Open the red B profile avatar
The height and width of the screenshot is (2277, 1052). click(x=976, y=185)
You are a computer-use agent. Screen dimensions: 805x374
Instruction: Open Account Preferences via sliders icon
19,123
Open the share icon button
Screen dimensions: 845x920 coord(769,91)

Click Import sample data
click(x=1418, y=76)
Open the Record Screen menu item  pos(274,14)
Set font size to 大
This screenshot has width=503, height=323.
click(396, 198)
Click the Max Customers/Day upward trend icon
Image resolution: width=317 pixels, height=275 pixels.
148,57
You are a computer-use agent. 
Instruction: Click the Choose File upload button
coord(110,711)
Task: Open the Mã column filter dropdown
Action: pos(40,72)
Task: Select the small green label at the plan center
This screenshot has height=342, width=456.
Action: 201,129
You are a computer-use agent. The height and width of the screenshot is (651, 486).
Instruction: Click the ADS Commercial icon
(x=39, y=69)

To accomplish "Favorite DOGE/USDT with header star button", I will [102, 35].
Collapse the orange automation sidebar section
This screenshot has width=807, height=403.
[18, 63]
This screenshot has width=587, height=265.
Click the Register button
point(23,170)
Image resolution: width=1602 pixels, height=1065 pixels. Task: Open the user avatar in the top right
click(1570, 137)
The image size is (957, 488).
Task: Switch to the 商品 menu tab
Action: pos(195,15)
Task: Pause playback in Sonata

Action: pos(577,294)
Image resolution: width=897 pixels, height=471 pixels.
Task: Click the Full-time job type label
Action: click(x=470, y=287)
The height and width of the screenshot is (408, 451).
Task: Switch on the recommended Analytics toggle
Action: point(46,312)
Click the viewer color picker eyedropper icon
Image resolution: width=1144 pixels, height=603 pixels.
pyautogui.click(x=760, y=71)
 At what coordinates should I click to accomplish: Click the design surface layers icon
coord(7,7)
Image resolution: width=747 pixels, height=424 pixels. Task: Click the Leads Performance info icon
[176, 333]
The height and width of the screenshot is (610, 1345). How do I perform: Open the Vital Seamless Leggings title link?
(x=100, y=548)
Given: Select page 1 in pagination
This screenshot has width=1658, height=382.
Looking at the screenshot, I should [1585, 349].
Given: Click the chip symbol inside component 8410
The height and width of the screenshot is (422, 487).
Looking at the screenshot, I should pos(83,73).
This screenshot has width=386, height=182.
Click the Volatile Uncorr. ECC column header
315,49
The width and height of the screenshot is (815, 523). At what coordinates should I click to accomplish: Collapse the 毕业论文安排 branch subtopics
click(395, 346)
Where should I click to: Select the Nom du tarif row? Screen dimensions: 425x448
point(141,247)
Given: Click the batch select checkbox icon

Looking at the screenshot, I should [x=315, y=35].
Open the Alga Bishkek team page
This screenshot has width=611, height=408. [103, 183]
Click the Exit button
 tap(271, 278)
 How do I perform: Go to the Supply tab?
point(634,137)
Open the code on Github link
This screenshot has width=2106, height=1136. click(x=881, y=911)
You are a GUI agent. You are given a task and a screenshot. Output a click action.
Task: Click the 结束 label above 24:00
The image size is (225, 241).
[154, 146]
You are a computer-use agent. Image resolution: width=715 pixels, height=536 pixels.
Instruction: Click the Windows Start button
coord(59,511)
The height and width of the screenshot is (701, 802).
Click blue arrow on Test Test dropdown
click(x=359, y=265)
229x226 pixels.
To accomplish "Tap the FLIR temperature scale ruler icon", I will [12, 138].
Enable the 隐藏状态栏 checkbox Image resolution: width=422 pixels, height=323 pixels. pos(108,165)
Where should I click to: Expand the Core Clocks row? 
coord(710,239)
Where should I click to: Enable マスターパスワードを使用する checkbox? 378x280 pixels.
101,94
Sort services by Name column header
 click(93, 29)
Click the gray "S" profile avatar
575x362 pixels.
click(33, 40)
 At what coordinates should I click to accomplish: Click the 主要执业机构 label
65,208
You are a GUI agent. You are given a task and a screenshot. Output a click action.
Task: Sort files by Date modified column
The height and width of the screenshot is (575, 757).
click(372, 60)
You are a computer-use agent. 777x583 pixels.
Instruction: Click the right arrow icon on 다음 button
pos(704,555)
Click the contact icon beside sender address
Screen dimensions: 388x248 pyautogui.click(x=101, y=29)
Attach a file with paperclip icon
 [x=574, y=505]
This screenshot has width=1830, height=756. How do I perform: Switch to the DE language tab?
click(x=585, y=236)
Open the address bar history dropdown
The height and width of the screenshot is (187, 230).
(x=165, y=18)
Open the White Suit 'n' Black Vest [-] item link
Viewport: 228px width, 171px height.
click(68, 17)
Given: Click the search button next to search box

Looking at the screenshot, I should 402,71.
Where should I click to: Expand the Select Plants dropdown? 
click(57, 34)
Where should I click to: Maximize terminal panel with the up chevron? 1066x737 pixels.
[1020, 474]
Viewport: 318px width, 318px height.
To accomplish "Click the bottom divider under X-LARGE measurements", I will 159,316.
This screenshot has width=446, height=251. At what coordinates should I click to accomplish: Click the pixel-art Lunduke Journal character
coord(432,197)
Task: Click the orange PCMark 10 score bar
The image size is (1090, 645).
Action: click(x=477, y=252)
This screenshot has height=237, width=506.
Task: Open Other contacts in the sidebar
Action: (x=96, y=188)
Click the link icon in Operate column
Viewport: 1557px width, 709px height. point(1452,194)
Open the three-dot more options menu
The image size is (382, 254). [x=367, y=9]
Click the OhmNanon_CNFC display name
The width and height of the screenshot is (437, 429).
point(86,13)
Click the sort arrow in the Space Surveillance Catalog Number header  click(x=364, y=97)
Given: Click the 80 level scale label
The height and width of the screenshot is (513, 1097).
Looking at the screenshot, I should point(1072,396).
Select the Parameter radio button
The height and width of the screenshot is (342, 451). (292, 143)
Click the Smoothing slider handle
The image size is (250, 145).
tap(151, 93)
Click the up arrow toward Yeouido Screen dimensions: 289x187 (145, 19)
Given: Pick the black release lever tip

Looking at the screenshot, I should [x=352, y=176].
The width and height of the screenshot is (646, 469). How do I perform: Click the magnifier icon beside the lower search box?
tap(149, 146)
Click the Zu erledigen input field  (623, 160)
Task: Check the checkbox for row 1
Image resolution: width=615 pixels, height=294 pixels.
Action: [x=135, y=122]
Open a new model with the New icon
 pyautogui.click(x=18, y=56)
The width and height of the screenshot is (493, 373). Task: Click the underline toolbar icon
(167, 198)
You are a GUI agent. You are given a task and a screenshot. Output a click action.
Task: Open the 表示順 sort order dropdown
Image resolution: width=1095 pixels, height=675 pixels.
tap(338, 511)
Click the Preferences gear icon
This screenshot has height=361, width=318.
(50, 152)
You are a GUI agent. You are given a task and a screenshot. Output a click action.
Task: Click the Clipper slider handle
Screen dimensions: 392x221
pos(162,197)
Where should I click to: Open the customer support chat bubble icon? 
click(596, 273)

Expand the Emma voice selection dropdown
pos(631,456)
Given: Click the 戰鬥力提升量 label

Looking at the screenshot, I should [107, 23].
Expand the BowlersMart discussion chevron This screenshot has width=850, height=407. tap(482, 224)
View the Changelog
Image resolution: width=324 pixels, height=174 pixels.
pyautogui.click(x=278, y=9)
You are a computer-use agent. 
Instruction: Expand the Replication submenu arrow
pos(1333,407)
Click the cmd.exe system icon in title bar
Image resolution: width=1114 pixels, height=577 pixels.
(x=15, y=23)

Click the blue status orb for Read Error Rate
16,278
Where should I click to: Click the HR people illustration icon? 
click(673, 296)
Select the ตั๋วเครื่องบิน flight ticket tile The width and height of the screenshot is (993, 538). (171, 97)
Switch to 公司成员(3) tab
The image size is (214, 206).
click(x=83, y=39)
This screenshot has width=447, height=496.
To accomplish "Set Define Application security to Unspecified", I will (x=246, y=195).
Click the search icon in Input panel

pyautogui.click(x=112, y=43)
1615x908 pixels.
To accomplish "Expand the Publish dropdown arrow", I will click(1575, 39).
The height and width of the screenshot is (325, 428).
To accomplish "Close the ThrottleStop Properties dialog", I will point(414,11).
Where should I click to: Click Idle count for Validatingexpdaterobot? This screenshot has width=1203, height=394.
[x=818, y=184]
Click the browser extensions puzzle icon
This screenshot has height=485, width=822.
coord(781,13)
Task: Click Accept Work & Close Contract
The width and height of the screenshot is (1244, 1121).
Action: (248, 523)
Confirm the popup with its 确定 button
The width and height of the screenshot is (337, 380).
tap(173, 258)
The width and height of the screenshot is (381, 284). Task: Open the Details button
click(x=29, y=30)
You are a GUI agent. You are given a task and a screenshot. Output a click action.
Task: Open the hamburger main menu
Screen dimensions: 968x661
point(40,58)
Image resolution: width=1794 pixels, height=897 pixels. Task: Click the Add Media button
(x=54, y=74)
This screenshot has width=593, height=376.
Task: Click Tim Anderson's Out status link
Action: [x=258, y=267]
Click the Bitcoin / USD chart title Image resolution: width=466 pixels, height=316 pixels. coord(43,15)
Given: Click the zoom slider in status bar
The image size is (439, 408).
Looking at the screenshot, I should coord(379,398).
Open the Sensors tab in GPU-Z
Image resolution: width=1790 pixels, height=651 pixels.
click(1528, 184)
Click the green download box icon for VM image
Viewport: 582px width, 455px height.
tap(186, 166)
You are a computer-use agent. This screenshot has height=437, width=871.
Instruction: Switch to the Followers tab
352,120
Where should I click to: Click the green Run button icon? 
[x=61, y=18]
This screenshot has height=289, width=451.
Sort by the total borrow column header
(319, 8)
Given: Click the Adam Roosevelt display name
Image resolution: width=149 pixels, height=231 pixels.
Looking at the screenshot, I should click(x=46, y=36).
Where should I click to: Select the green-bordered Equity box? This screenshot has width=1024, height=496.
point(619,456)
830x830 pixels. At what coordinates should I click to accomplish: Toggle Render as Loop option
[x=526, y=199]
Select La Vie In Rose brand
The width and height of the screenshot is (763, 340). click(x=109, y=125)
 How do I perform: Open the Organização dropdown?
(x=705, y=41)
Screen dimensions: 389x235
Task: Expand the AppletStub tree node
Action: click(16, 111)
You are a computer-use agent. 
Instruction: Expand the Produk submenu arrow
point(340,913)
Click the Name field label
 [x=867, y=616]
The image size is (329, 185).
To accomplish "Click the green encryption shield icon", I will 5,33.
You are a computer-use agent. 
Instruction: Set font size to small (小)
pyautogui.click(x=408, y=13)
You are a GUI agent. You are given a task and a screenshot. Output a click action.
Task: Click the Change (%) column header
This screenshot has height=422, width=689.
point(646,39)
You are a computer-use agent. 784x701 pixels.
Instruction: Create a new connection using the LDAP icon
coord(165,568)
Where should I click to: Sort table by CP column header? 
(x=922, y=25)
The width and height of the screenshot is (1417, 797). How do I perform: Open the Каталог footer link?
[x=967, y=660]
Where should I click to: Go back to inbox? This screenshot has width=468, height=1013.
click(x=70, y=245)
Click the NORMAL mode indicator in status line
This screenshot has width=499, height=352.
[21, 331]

> **TO DO**
Render the stretch of records from the line containing "Click the up" through the line containing "Action: [x=135, y=122]" as a JSON list of strings, one string per line, omitting blank lines.

> **REPLY TO THE TASK**
[
  "Click the up arrow toward Yeouido Screen dimensions: 289x187 (145, 19)",
  "Given: Pick the black release lever tip",
  "Looking at the screenshot, I should [x=352, y=176].",
  "The width and height of the screenshot is (646, 469). How do I perform: Click the magnifier icon beside the lower search box?",
  "tap(149, 146)",
  "Click the Zu erledigen input field  (623, 160)",
  "Task: Check the checkbox for row 1",
  "Image resolution: width=615 pixels, height=294 pixels.",
  "Action: [x=135, y=122]"
]